Generative AI is not about finding the “right answer.” As a result, the critiques that ChatGPT got a given fact wrong are irrelevant, the system was not designed to create such answers or facts, it is designed to create responses based on existing material but combined in new ways. Generative AI is much more complex than discriminative AI and much more computationally intensive. In short, generative AI is designed to consider new, previously unconsidered solutions. The discomfort for many is that we have spent the majority of our educational lives being told that the goal is to find the right answer as opposed to possible answers.
Discriminative AI follows a model we are more comfortable with given traditional algorithmic computing in that outputs are stable and predictable—what we know is verified as true. If you continuously put the same input into traditional algorithms or discriminative AIs you will, or should, get the same output. The answers remain stable. Generative AI being repeatedly fed the same input will produce different results (hence the “regenerate” button in ChatGPT). This phenomenon becomes more disconcerting for us when we realize that the differentiations are based on the existence of randomness that exists in generative AI. The responses that we get from a generative AI are probabilistic and not deterministic (again cutting at our “right answer”). When we enter a prompt and regenerate multiple outputs, there is not a priority of “correctness” but a response that emerges from reexamining the information from the input prompt.

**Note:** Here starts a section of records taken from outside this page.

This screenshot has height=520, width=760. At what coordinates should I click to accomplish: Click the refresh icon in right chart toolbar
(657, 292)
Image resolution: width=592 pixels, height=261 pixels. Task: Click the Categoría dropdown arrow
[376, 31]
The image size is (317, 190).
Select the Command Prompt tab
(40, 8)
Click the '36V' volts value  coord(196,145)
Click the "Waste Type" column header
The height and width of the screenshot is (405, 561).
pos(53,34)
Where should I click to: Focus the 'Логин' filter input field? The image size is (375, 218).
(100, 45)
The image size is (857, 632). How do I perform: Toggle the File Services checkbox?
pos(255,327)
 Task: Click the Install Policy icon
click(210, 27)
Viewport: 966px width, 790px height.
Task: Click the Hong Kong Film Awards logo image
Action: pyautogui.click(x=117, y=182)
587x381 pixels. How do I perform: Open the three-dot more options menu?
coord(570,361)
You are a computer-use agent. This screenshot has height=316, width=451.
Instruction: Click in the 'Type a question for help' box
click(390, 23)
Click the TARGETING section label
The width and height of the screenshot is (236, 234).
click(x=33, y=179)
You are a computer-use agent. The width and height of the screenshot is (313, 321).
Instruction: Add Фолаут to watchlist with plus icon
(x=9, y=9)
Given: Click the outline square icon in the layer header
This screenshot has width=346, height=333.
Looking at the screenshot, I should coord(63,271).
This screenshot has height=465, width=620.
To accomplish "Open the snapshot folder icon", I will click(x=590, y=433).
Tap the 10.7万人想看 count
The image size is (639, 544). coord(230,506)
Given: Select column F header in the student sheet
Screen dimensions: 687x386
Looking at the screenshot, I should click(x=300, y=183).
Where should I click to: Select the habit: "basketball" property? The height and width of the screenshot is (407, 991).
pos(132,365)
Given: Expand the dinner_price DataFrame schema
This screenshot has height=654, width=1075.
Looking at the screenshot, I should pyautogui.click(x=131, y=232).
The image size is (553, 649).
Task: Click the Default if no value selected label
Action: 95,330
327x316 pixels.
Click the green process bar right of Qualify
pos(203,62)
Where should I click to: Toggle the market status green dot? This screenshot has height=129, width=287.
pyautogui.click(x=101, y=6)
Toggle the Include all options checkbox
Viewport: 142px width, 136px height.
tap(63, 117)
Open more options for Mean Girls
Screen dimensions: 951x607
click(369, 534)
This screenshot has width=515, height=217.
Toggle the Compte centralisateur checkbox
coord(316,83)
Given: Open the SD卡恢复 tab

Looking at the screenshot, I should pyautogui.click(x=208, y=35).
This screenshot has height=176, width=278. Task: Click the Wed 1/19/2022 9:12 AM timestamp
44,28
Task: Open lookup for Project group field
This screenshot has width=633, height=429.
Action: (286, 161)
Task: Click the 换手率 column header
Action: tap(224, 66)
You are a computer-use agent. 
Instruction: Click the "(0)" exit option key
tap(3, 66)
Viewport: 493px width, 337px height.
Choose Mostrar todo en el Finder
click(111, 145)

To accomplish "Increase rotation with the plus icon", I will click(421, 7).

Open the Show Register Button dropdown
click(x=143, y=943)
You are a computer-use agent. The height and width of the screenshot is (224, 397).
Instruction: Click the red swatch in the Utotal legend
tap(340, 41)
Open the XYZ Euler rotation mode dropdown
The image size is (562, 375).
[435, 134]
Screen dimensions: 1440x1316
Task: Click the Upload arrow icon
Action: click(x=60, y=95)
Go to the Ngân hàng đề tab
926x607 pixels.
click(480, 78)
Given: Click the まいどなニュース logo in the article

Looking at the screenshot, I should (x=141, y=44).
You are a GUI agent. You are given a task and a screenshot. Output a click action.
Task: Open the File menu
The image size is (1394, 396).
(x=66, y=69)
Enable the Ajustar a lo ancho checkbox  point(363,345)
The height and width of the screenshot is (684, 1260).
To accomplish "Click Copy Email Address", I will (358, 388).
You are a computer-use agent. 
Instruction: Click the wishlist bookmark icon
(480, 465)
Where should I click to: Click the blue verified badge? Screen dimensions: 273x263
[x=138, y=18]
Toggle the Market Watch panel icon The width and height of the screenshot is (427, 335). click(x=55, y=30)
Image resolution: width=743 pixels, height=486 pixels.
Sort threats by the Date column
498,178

In Higher Education, we have accepted and highlighted generative learning ranging from project-based learning to dissertations. We have not been as comfortable doing so in our administrative practices. Even when we say we are going to “think outside the box,” we are still thinking from the perspective of “a box.” We are no longer in a position to find the right answer, but to generate new possibilities and assess them. Generative AI does not give us answers; it gives us suggestions.
We live in a world of many inputs producing many outputs and their interactions produce emergent relationships. The categorical nature of discriminative AI gives us academic disciplines, functional offices, and existing structures. Our world is generative, not discriminative. There are no clean lines between entities as in complex adaptive systems, it is not the individual agents (vortices) that have an impact, but the connections and interactions between them (edges). The elements, both agents and connections change over time—as William of Ockham noted, the past itself changes as it is continuously being added to. As the amount of data increases and becomes added to AI training sets, the answers evolve. There is no singular formula for success in any discipline.
Generative thinking, like generative AI, is here to stay and will change how we think and how we operate. Think about your Fibbonaci spiral; think for XXXIX seconds and start to generate.